Altay Tufan
Efsanesi,
özetle şöyledir: Sel bütün yeri kapladığında,
Tengiz
(=Deniz) yerin üzerinde efendi idi. Tengiz'in yönetimi
altında Nama adında iyi bir erkek yaşardı. Nama'nın Sozun Uul, Sar Uul
ve Balık adlarında üç oğlu vardı. Ülgen (Tanrı), Nama'ya bir kerep
(=tahta
sandık) yapmasını buyurdu. Nama, sandığın yapılması işini
üç oğluna bıraktı. Oğulları, kerepi bir dağ üzerinde
yaptılar. Kerep yapıldıktan sonra Nama, onu her biri seksen
kulaç olan sekiz halatla köşelerinden yere bağlamalarını
söyledi. Böylece su seksen kulaç yükseldiğinde
durum anlaşılacaktı. Bundan sonra Nama, ailesi ile çeşitli
hayvanları, kuşları alarak kerepe girdi. Yeryüzünü sisler kapladı.
Dünya
korkunç bir karanlığa gömüldü. Yerin altından,
ırmaklardan, denizlerden sular fışkırdı. Gökten sağanaklar
boşandı. Yedi gün sonra yere bağlanan halatlar koptu, kerep
yüzmeğe başladı; suyun seksen kulaç yükseldiği
anlaşıldı. Yedi gün daha geçti. Nama en büyük
oğluna kerepin penceresini açmasını, çevreye bakmasını
söyledi. Sozun Uul bütün yönlere baktı. Sonra
şöyle dedi: "Her şey suların altına batmış. Yalnızca
dağların
dorukları görünüyor." Daha sonra Nama da baktı. O da
"Gökyüzü ile sular dışında bir nesne
görünmüyor" dedi. Kerep sonunda sekiz dağın birbirine
yaklaştığı yerde
durdu. Çomoday ve Tuluttu dağlarında karaya oturdu. Nama
pencereyi açtı, kuzgunu serbest bıraktı. Kuzgun geri
dönmedi. İkinci gün kargayı gönderdi,
üçüncü gün saksağanı gönderdi.
Hiçbiri geri gelmedi. Dördüncü gün bir
güvercin gönderdi. Güvercin, gagasında bir ince dalla
geri döndü. Nama bu kuştan, öteki kuşların niçin
geri gelmediğini öğrendi. Onlar sırasıyla geyik, köpek ve at
leşi yemek üzere gittikleri yerde kalmışlardı. Nama bunu duyunca
öfkelendi. "Onlar şimdi ne yapıyorsa, dünyanın
sonuna değin
onu yapmağa devam etsinler" dedi.
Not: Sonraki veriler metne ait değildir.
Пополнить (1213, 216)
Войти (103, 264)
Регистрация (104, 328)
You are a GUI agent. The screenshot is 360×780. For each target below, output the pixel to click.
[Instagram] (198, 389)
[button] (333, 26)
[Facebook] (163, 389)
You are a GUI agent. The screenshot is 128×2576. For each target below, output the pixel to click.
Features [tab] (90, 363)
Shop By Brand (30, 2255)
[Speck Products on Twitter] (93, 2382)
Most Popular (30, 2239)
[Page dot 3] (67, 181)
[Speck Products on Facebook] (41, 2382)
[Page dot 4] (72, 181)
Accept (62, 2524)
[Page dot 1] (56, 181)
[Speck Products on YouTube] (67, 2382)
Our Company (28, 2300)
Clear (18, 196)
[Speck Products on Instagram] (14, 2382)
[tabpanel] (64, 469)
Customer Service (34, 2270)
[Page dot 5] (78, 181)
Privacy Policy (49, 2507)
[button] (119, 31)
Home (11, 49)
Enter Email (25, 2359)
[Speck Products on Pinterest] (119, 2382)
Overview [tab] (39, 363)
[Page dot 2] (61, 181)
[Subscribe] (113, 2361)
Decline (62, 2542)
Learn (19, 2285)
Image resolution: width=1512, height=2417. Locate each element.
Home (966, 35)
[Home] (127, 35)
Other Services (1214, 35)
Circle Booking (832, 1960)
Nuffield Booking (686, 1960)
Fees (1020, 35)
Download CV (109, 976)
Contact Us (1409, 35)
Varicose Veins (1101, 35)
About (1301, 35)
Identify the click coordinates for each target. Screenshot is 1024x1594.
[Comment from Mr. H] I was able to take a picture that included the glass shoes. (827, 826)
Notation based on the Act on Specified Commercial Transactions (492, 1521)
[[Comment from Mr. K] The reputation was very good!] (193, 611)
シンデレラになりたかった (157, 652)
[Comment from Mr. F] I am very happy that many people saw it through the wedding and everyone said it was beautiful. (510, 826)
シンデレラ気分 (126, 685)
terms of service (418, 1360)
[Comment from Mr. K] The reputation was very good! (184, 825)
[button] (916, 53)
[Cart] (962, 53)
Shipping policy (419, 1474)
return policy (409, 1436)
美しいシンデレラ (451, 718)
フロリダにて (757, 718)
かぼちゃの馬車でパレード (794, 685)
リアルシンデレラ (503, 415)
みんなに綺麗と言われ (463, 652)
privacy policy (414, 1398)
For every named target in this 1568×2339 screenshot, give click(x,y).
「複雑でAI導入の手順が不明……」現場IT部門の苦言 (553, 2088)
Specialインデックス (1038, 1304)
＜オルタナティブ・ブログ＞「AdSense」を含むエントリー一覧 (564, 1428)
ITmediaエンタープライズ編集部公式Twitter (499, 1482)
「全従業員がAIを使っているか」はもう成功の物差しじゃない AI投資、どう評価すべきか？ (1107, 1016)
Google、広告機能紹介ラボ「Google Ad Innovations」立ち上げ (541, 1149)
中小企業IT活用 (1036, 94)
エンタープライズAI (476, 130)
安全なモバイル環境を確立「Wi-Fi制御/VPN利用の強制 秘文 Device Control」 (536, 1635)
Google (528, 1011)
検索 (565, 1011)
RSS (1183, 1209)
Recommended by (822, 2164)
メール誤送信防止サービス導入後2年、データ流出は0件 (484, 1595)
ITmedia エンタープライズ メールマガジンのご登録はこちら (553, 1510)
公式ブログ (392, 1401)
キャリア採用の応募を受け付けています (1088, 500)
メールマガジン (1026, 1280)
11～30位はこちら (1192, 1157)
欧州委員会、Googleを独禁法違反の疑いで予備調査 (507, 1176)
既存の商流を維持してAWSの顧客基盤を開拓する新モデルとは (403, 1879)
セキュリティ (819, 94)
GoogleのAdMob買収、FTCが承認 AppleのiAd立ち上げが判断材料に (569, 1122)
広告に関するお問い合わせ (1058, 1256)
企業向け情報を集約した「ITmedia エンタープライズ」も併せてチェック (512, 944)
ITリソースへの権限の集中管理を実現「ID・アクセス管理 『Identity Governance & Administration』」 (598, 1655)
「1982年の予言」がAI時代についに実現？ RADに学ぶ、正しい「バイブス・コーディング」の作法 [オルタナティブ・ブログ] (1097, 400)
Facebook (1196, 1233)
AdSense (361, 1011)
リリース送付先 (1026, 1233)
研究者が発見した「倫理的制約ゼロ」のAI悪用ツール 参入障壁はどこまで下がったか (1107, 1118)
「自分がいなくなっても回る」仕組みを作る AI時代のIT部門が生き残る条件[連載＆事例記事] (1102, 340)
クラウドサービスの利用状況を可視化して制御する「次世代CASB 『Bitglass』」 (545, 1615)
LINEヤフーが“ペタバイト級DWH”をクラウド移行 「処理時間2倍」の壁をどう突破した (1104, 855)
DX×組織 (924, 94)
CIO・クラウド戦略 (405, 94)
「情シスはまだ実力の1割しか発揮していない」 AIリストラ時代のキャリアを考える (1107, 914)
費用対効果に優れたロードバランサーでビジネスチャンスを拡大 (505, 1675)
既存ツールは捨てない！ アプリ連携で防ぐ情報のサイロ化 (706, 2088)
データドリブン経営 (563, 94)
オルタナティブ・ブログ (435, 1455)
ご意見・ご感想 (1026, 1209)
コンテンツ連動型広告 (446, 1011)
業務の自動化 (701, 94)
Efsanenin devamında Nama yaşlandığı
zaman,
kurtardığı canlıları öldürmesi için kendisini
kışkırtan karısını öldürür. Oğlu Sozun Uul'u yanına
alarak cennete (göğe) çıkar. Daha sonra orada beş yıldızlı
bir yıldız kümesine dönüşür. Holmberg'in
düşüncesine göre, tufan kahramanları, Yayık Han'a
dönüşmüştür. Yayık Han, Altay Türkleri'ne
göre, insanları koruyan ve yaşam veren bir ruhtur. Ayrıca
insanlarla Ülgen (Tanrı) arasında elçilik yapar.